**TASK**
Retype the entries below, everything from the line containing "Describe the element at coordinates (378, 526)" down to the line containing "Looking at the", with both of those lines included. Leave the pictures out of your copy.

**PROVIDED DATA**
---------------

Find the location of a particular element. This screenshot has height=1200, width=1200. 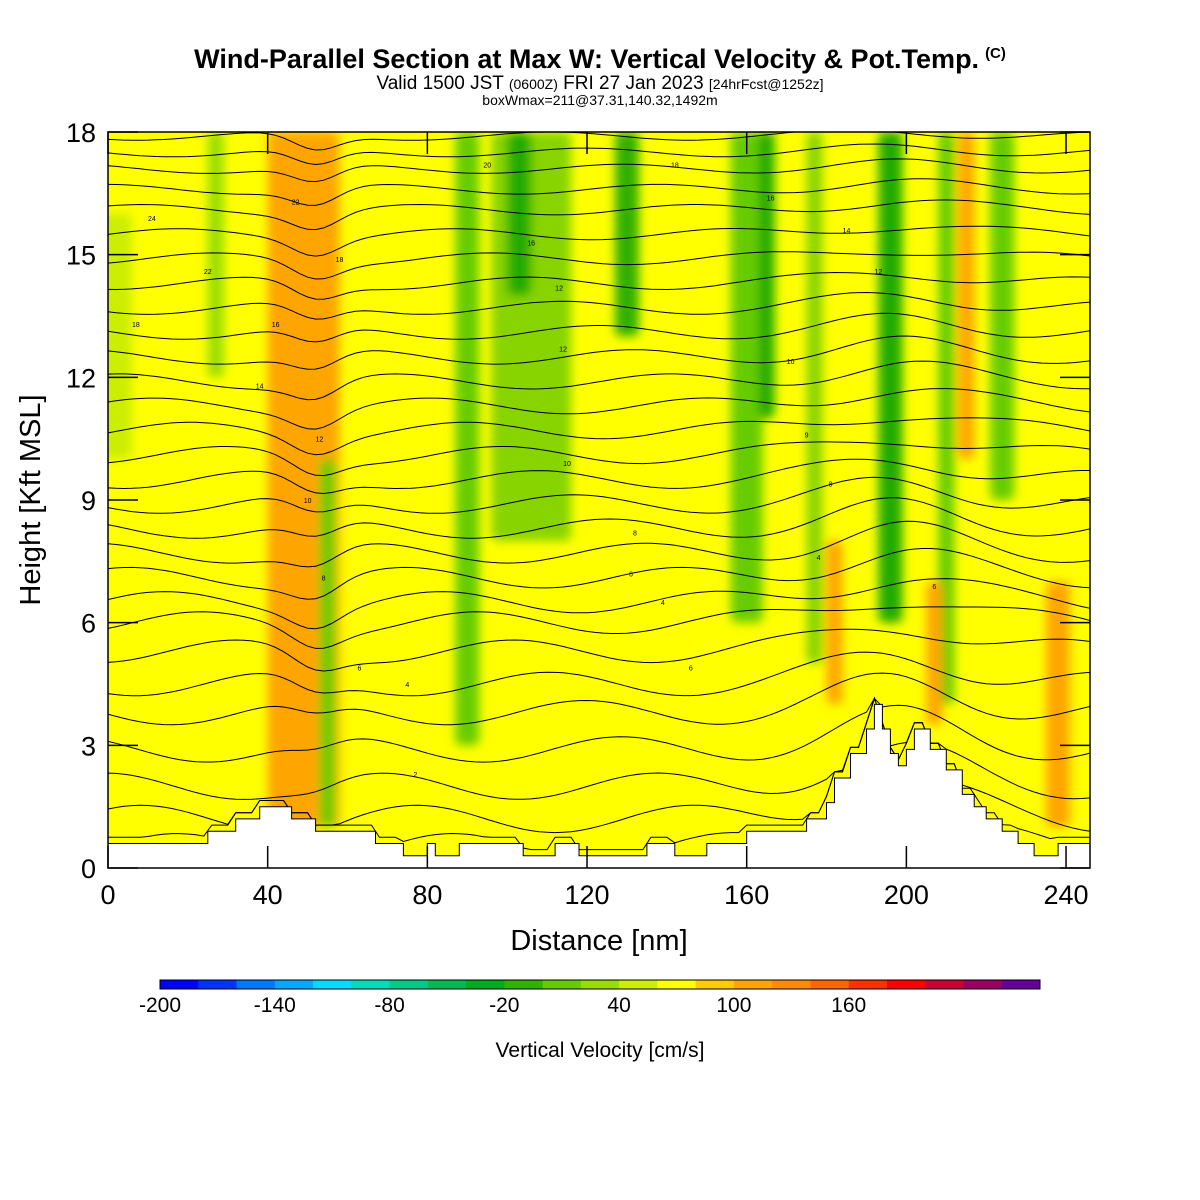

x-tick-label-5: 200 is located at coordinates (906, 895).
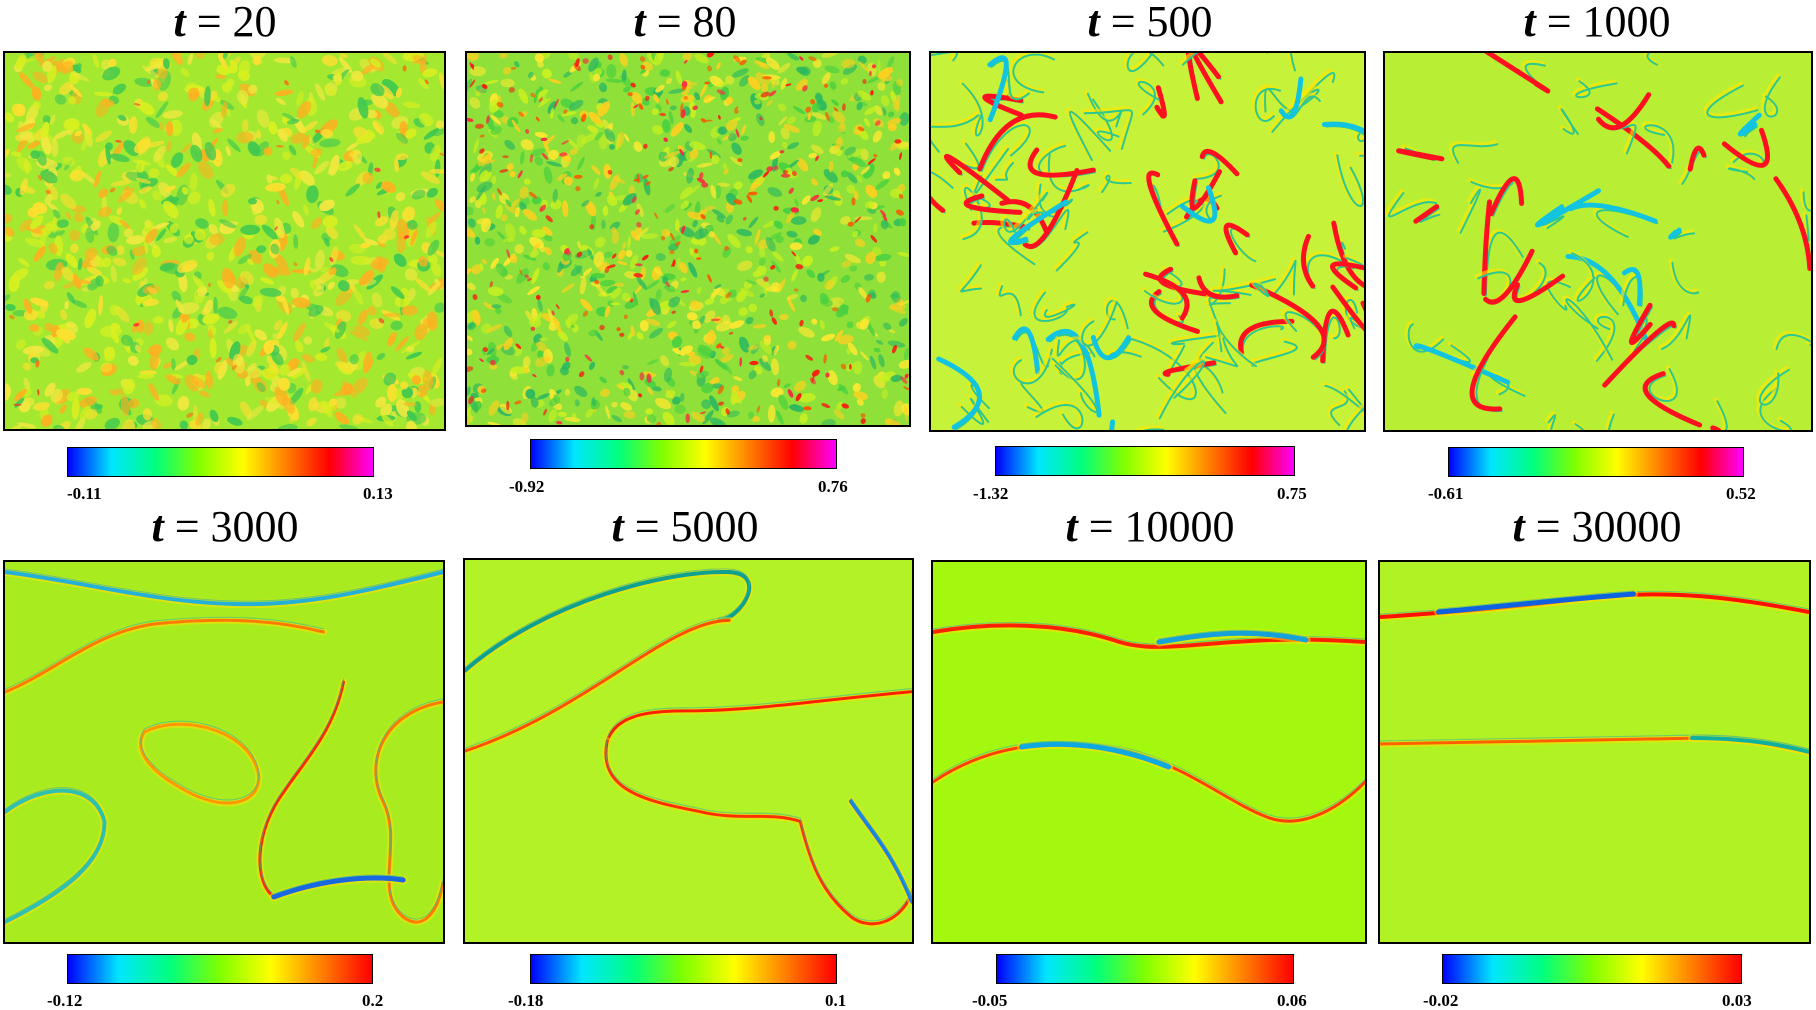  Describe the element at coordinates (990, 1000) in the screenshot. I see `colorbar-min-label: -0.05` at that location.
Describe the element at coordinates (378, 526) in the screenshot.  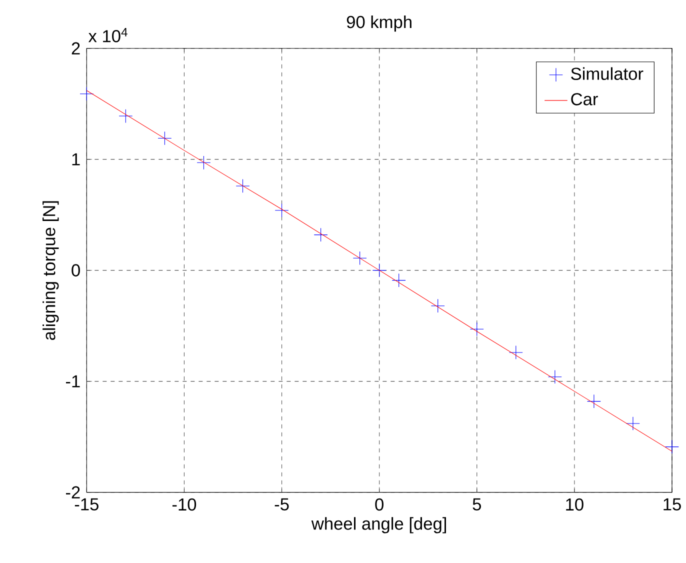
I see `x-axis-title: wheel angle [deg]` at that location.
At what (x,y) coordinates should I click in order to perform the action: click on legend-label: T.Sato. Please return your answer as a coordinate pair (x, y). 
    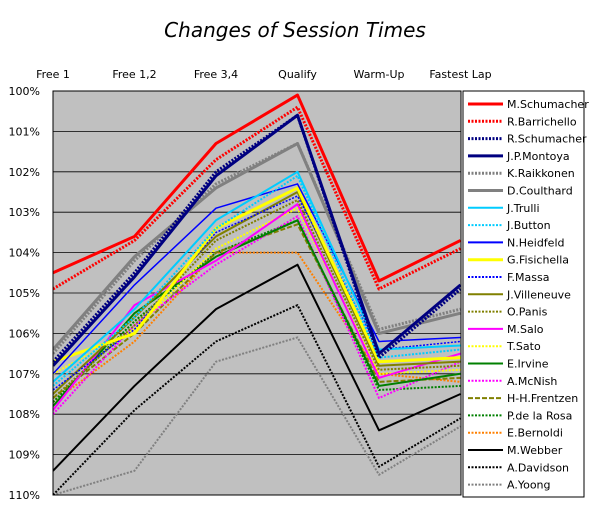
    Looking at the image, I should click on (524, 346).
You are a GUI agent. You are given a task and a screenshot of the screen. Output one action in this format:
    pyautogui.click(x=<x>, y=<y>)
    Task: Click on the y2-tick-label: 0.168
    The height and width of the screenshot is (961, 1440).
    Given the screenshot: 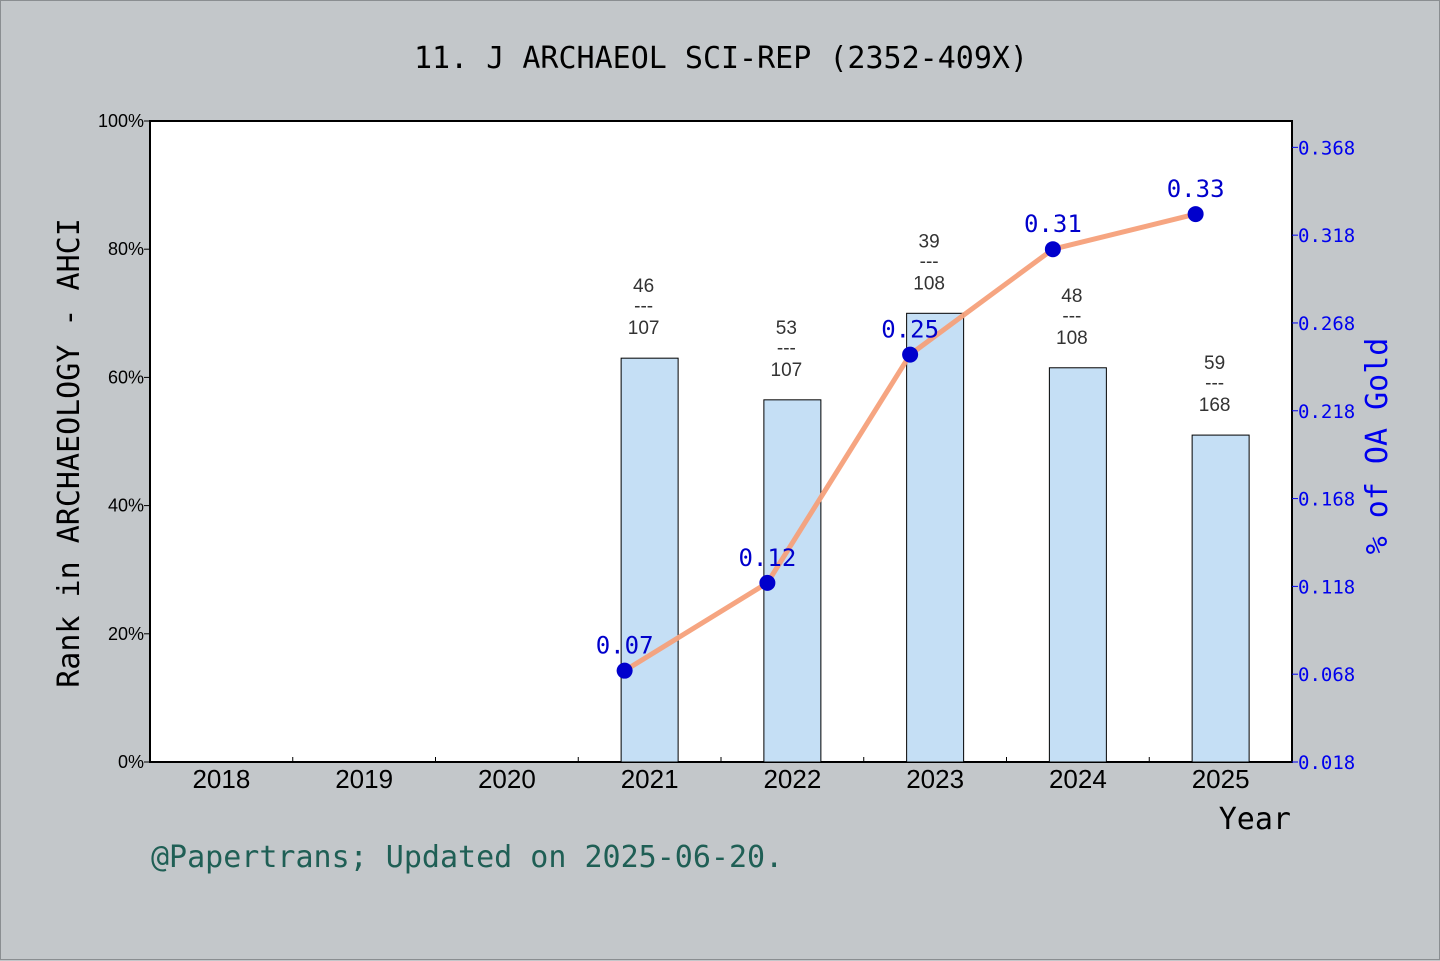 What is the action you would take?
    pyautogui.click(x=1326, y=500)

---------------

**ANSWER TO THIS PROBLEM**
Describe the element at coordinates (378, 526) in the screenshot.  
I see `x-axis-title: wheel angle [deg]` at that location.
At what (x,y) coordinates should I click in order to perform the action: click on legend-label: T.Sato. Please return your answer as a coordinate pair (x, y). 
    Looking at the image, I should click on (524, 346).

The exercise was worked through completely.